InBetweenNames / gentooLTO

A Gentoo Portage configuration for building with -O3, Graphite, and LTO optimizations
GNU General Public License v2.0
571 stars 96 forks source link

x86_64-pc-linux-gnu-ar issue with LTO and gcc10 #490

Open StefanSalewski opened 4 years ago

StefanSalewski commented 4 years ago

Six weeks ago I cloned my harddisk partition and started using GentooLTO and gcc10, gcc compiled with lto and pgo.

Until yesterday it was working not bad, but now emerge of basic packages like libinput or dev-libs/ico fail with messages like

x86_64-pc-linux-gnu-ar: creating uconvmsg/libuconvmsg.a
Two passes with the same argument (-amdgpu-argument-reg-usage-info) attempted to be registered!
config.status: creating extra/uconv/uconv.1
-- return status = 139
Error generating library file. Failed command: x86_64-pc-linux-gnu-ar r uconvmsg/libuconvmsg.a uconvmsg/uconvmsg_dat.o
Error generating assembly code for data.

The core message is "Two passes with the same argument (-amdgpu-argument-reg-usage-info) attempted to be registered!" and is generated by ar tool.

Ar is from binutils, and installing a different binutils version fails with the same message.

I tried switching back to gcc 9.2, but I got the same issue.

Currently I have no idea about the cause of the problem. May it be the ar program itself? I did

nuc /tmp/portage/dev-libs/libinput-1.14.3/work/libinput-1.14.3-build # x86_64-pc-linux-gnu-ar csrD liblibinput-util.a 'libinput-util@sta/src_libinput-util.c.o'
Two passes with the same argument (-amdgpu-argument-reg-usage-info) attempted to be registered!
Segmentation fault (core dumped)

Current binutils is

nuc /home/stefan # emerge -pv binutils

These are the packages that would be merged, in order:

Calculating dependencies... done!
[ebuild   R   ~] sys-devel/binutils-2.34:2.34::gentoo  USE="gold nls plugins -default-gold -doc -multitarget -static-libs -test" 0 KiB

I can not use a copy of arm on my original partition, as that is version 2.32 and it wants to load a matching lib.
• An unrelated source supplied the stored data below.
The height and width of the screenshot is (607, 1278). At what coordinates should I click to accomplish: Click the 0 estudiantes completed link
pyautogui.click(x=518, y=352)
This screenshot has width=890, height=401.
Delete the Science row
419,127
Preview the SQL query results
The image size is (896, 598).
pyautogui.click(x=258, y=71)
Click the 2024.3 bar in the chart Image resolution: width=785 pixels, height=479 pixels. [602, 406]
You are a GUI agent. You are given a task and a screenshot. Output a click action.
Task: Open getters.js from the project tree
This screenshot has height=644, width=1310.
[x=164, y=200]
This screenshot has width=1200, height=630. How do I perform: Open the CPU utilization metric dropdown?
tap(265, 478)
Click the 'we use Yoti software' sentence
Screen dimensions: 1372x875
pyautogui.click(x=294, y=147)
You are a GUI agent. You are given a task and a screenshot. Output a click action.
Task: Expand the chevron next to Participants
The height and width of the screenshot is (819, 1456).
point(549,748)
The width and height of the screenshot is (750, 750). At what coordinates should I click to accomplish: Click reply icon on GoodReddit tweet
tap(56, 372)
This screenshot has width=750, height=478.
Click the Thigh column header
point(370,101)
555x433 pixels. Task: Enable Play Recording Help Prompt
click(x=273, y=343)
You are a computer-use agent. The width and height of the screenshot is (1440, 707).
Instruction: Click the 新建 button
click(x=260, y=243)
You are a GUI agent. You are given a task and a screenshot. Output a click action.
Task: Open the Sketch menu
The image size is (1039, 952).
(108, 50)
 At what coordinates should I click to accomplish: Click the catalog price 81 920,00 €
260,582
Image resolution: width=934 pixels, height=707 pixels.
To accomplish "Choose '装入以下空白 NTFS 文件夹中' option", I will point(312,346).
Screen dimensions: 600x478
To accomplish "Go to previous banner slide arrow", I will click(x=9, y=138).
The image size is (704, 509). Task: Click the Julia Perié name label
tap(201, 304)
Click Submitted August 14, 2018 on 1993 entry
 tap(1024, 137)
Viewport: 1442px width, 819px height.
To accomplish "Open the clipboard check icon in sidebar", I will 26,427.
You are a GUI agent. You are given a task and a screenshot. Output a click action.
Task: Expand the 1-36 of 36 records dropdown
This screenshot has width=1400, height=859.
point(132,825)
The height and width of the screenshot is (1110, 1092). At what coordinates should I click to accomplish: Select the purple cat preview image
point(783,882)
But maybe the cause of the problem is not ar at all. I may switch back to gcc 9.2 and try to emerge all the packages which I emerge in the last weeks without LTO, maybe that will help.

StefanSalewski commented 4 years ago

I have indeed the feeling that my ar is broken.

stefan@nuc /tmp/www $ ls -lt
total 0
stefan@nuc /tmp/www $ echo "xxx 123" > xxx.o
stefan@nuc /tmp/www $ cat xxx.o 
xxx 123
stefan@nuc /tmp/www $ ar -q yyy.a xxx.o 
ar: creating yyy.a
Two passes with the same argument (-amdgpu-argument-reg-usage-info) attempted to be registered!
Segmentation fault (core dumped)

I am not really sure, as I have never used ar myself before. If it is broken, then first question is why, and next question is how I can fix it.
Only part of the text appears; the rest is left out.